Cablevision Eyes ITV Selling

Cablevision Systems has established a new digital marketing and commerce group, charged with developing interactive sales models that will leverage the operator's fiber platform and high penetration in the New York City market.

The first product up may be a linear channel that enables shoppers to buy via TV remote control, the result of advertiser partnerships with Cablevision enabling the fulfillment.

The new division is headed by Patricia Gottesman, a 28-year veteran of the Bethpage, N.Y.-based cable operator, who has been named executive vice president of digital marketing and commerce. A number of key Cablevision and Rainbow Advertising Sales executives will join Gottesman's group, including Dermot McCormack, senior vice president of interactive advertising and development; Barry Frey, senior VP of advanced platform sales; and Ben Tatta, senior VP of new business development.

The new sales division is being launched now “because we're at critical mass,” Gottesman said.

Cablevision serves 3 million homes and businesses in its 4.6 million home footprint in the New York metropolitan area and reports 78% penetration for its iO: Interactive Optimum digital-cable product, the highest such penetration among big multiple-system operators.
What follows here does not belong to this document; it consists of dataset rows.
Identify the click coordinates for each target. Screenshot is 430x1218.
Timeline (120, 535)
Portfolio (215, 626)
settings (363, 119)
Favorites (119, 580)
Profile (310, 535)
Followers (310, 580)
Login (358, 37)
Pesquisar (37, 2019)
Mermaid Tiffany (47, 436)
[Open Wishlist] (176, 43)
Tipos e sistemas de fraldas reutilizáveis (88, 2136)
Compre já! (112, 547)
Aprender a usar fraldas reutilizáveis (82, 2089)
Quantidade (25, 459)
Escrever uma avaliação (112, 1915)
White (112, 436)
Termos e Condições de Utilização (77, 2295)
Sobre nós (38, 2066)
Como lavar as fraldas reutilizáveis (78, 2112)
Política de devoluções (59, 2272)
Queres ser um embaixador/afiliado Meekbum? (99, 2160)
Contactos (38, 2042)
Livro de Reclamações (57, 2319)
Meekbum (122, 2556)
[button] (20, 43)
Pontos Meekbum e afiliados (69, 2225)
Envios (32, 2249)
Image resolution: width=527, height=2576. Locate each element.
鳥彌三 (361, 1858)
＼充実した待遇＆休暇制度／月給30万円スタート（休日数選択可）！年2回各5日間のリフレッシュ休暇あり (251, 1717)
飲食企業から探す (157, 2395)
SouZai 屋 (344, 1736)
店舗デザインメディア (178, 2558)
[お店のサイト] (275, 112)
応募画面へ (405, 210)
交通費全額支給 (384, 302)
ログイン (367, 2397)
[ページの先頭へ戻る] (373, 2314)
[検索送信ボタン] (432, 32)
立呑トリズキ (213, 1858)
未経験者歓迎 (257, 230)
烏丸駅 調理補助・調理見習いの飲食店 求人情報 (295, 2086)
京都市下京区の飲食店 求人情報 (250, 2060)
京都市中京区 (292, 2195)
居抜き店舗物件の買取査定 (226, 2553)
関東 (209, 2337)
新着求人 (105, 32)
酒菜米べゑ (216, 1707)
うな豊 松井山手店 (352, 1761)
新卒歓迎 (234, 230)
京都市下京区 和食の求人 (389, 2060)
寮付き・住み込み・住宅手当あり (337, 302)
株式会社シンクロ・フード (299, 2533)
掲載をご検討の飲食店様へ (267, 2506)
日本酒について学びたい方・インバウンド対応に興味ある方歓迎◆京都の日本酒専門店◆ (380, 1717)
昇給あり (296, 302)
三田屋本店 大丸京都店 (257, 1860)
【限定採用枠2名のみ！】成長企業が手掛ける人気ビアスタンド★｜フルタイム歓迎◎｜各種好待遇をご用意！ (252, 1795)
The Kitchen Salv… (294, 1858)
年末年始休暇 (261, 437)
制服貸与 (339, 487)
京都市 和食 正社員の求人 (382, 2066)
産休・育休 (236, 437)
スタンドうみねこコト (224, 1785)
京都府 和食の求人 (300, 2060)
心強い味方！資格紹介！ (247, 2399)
Direct-broadcast satellite providers and telephone companies have nowhere near that level of video distribution in Cablevision's market, she said.

COMPETITIVE THREAT

But Verizon Communications' FiOS fiber-based television, telephone and high-speed Internet network, still being rolled out, has gone after Cablevision more than any other cable company. FiOS passes 23% of Cablevision's homes, compared with 2% to 4% FiOS exposure for Comcast, Time Warner Cable or Charter Communications, Citigroup Research analyst Jason Bazinet estimated in a March 13 report. Cablevision's own estimate has FiOS available to 850,000 homes in the cable company's footprint.

Cablevision has recently made several programming and technology moves that seem aimed at least partly at blunting Verizon. For one, it added switched digital video technology that enables the addition of several foreign-language programming services. And this past week, Cablevision added high-definition outlets from National Geographic Channel and Discovery Channel, raising to 23 the number of high-definition channels Cablevision offers iO digital customers for no added charge. Verizon has pointed to foreign-language and HD channels as key attributes of FiOS, as well.

Going forward, Cablevision would like to develop a shop-from-home product, leveraging the fact that its digital set-tops contain Data Over Cable Service Interface Specification modems that enable two-way communication with potential advertisers. The Scientific Atlanta 4250 and 8300 set-tops can render a HyperText Markup Language (HTML) page from which consumers can launch onto the Internet, to the page of a participating advertiser.

The new sales division will design both television and broadband applications, Gottesman said, without either naming products she thought would be appropriate for on-screen shopping or saying when such new services would be added.

Cablevision has already been experimenting with linear and multiplatform advertising models. Two and a half years ago, the company launched Optimum Homes and Optimum Autos, linear channels that showcase real estate and cars for sale from area sellers.

Those channels are also supported by a broadband component on Cablevision's Optimum Online Internet service.

BRANDED SLOTS SOLD

During the last year, the company has sold branded programming slots to a number of advertisers, including The Walt Disney Co., JetBlue Airlines, Sony Electronics, General Motors and Bertolli USA. Those ventures demonstrated to advertisers that Cablevision could deliver the content while creating a rich source of data on how those channels are used, Gottesman said.

Subscribers have already demonstrated a willingness to buy Cablevision services via remote, Gottesman said. More than 600,000 units of subscription video-on-demand, premium TV and Optimum Online high-speed Internet subscriptions (with modem fulfillment by mail) were purchased via the TV screen last year.

Cablevision doesn't heavily promote that buying capability, she said, as the on-screen application is intuitive enough for consumers to find and use on their own.